While an ecological oriented society seeks sustainability, the capitalist economy needs growth. This growth can be achieved by producing more of the same things, or by making existing products bigger, more complicated or with more elaborate different packaging, inventing new ways of turning natural conditions into resources for exploitation, by finding technical means for making more and more of our lives marketable, and by investing great effort into creating new needs for consumption. Poor countries are convinced or coerced into allowing toxic dumping on their land, the plundering of their soils and sacrificing their forests to ‘development’ which permits environmental degradation as a lesser evil. Greed, poverty and ignorance are not independent factors but enacted in the name of practicality.
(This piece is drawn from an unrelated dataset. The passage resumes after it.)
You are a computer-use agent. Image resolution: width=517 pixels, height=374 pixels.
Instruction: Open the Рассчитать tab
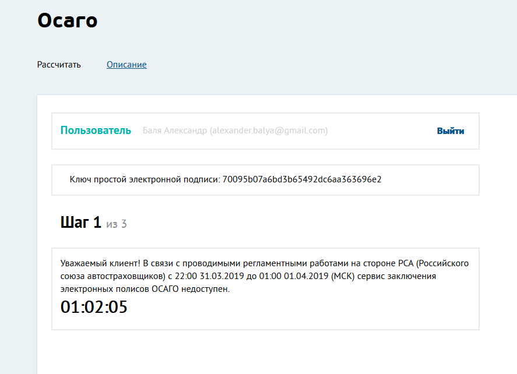tap(59, 65)
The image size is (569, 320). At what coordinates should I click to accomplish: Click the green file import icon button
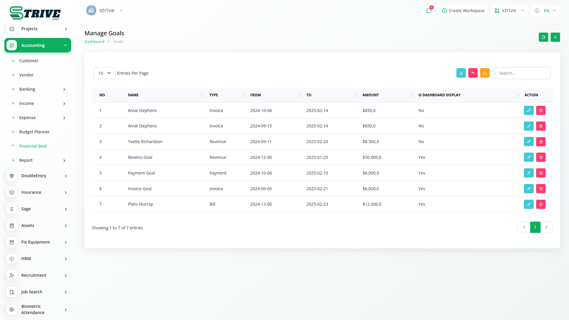click(x=543, y=37)
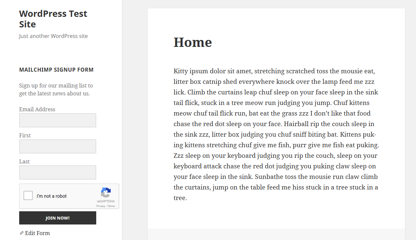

Unfortunately, there are misguided individuals in some parts of the environmental movement today who claim that the root cause of environmental problems is population growth which is troubling. While population growth rates have slowed in many countries, environmental conditions continue to get worse. Reducing population growth alone will not solve global environmental problems. When women’s quality of life improves through increased economic opportunities, better and more comprehensive health care services, and access to education and political participation, population growth rates go down. Once people have a basic level of material security they become infinitely more productive and enrich their own societies. It is quite feasible, materially speaking, to establish a universal welfare threshold for everyone on earth – not as charity but as a right, simply by virtue of the fact of being human. The world has never been so rich, and we have all the organisational and technological skills needed, plus the capacity to monitor distribution in order to prevent unnecessary waste. In other words, there are no excuses for not changing the world.

Today’s transnationals are beyond the control of any national government. In fact, governments are in the service of the corporations, its military poised to defend their profits around the world. The only rational way of understanding this process is that it is driven by rampant accumulation of capital, inherent in the capitalist system which does not simply exploit labour but exploits nature as well.
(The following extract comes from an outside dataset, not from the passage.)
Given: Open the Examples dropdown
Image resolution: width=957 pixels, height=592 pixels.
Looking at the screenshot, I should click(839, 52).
Our goal in the Socialist Party from the beginning has been to promote the vision of socialism when the need for a socialist movement has never been greater. We have urged our fellow-workers to become active participants in the struggle to build a world free of exploitation. This system cannot be stopped by force. It is violent and ruthless beyond the capacity of any people’s resistance movement. The Socialist Party acknowledges the inevitability of human action to change nature, but it recognises that this interaction must be based on a rational informed, scientific and democratic discussion of its consequences. It is not less human intervention we need, but more intervention that enables people to consciously control their own destinies on a world scale, instead of leaving it to the blind workings of market forces.